[RECORDS PROVIDED Boundary: Start]
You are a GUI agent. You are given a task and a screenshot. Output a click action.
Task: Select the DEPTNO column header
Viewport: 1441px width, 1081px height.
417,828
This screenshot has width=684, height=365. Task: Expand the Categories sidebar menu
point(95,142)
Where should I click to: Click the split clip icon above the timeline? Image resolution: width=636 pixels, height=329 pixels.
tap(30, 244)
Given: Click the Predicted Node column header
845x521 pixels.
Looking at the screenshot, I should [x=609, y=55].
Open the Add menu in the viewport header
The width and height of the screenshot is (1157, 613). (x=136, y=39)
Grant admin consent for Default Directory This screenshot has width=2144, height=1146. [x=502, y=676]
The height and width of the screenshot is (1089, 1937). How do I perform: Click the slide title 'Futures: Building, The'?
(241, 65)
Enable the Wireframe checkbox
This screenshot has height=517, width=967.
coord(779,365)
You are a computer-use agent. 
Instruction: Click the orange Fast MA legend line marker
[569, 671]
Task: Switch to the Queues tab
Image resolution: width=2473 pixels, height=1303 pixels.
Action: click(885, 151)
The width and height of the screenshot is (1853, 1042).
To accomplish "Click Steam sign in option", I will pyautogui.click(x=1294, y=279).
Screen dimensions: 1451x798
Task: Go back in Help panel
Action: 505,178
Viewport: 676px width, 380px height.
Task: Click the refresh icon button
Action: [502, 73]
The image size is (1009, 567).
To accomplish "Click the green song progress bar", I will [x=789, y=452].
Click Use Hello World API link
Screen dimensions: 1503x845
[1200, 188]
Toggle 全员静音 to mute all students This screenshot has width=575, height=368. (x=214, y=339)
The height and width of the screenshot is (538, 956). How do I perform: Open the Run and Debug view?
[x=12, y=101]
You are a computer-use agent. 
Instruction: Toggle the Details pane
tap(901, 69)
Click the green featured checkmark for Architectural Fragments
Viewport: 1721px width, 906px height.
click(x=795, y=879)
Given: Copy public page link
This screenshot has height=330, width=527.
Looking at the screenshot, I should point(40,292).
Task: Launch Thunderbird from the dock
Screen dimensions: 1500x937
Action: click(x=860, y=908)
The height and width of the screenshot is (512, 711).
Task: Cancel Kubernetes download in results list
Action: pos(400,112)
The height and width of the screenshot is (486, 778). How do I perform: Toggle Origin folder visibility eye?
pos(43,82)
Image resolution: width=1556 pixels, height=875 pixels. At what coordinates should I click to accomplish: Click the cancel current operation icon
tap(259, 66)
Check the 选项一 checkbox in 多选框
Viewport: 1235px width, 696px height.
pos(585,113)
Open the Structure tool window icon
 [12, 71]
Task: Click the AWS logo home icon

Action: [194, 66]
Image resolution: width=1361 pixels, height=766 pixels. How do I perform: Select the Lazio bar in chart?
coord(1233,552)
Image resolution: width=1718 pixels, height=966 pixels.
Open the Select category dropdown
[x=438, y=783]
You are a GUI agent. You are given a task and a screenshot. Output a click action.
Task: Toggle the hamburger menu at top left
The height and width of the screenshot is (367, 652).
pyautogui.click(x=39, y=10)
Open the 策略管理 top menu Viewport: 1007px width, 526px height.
[RECORDS PROVIDED Boundary: End]
▶ TASK GOAL: Extract all of the data exactly as written.

▶ RESPONSE TO THIS EXERCISE:
You are a GUI agent. You are given a task and a screenshot. Output a click action.
Task: Select the DEPTNO column header
Viewport: 1441px width, 1081px height.
417,828
This screenshot has width=684, height=365. Task: Expand the Categories sidebar menu
point(95,142)
Where should I click to: Click the split clip icon above the timeline? Image resolution: width=636 pixels, height=329 pixels.
tap(30, 244)
Given: Click the Predicted Node column header
845x521 pixels.
Looking at the screenshot, I should [x=609, y=55].
Open the Add menu in the viewport header
The width and height of the screenshot is (1157, 613). (x=136, y=39)
Grant admin consent for Default Directory This screenshot has width=2144, height=1146. [x=502, y=676]
The height and width of the screenshot is (1089, 1937). How do I perform: Click the slide title 'Futures: Building, The'?
(241, 65)
Enable the Wireframe checkbox
This screenshot has height=517, width=967.
coord(779,365)
You are a computer-use agent. 
Instruction: Click the orange Fast MA legend line marker
[569, 671]
Task: Switch to the Queues tab
Image resolution: width=2473 pixels, height=1303 pixels.
Action: click(885, 151)
The width and height of the screenshot is (1853, 1042).
To accomplish "Click Steam sign in option", I will pyautogui.click(x=1294, y=279).
Screen dimensions: 1451x798
Task: Go back in Help panel
Action: 505,178
Viewport: 676px width, 380px height.
Task: Click the refresh icon button
Action: [502, 73]
The image size is (1009, 567).
To accomplish "Click the green song progress bar", I will [x=789, y=452].
Click Use Hello World API link
Screen dimensions: 1503x845
[1200, 188]
Toggle 全员静音 to mute all students This screenshot has width=575, height=368. (x=214, y=339)
The height and width of the screenshot is (538, 956). How do I perform: Open the Run and Debug view?
[x=12, y=101]
You are a computer-use agent. 
Instruction: Toggle the Details pane
tap(901, 69)
Click the green featured checkmark for Architectural Fragments
Viewport: 1721px width, 906px height.
click(x=795, y=879)
Given: Copy public page link
This screenshot has height=330, width=527.
Looking at the screenshot, I should point(40,292).
Task: Launch Thunderbird from the dock
Screen dimensions: 1500x937
Action: click(x=860, y=908)
The height and width of the screenshot is (512, 711).
Task: Cancel Kubernetes download in results list
Action: pos(400,112)
The height and width of the screenshot is (486, 778). How do I perform: Toggle Origin folder visibility eye?
pos(43,82)
Image resolution: width=1556 pixels, height=875 pixels. At what coordinates should I click to accomplish: Click the cancel current operation icon
tap(259, 66)
Check the 选项一 checkbox in 多选框
Viewport: 1235px width, 696px height.
pos(585,113)
Open the Structure tool window icon
 [12, 71]
Task: Click the AWS logo home icon

Action: [194, 66]
Image resolution: width=1361 pixels, height=766 pixels. How do I perform: Select the Lazio bar in chart?
coord(1233,552)
Image resolution: width=1718 pixels, height=966 pixels.
Open the Select category dropdown
[x=438, y=783]
You are a GUI agent. You are given a task and a screenshot. Output a click action.
Task: Toggle the hamburger menu at top left
The height and width of the screenshot is (367, 652).
pyautogui.click(x=39, y=10)
Open the 策略管理 top menu Viewport: 1007px width, 526px height.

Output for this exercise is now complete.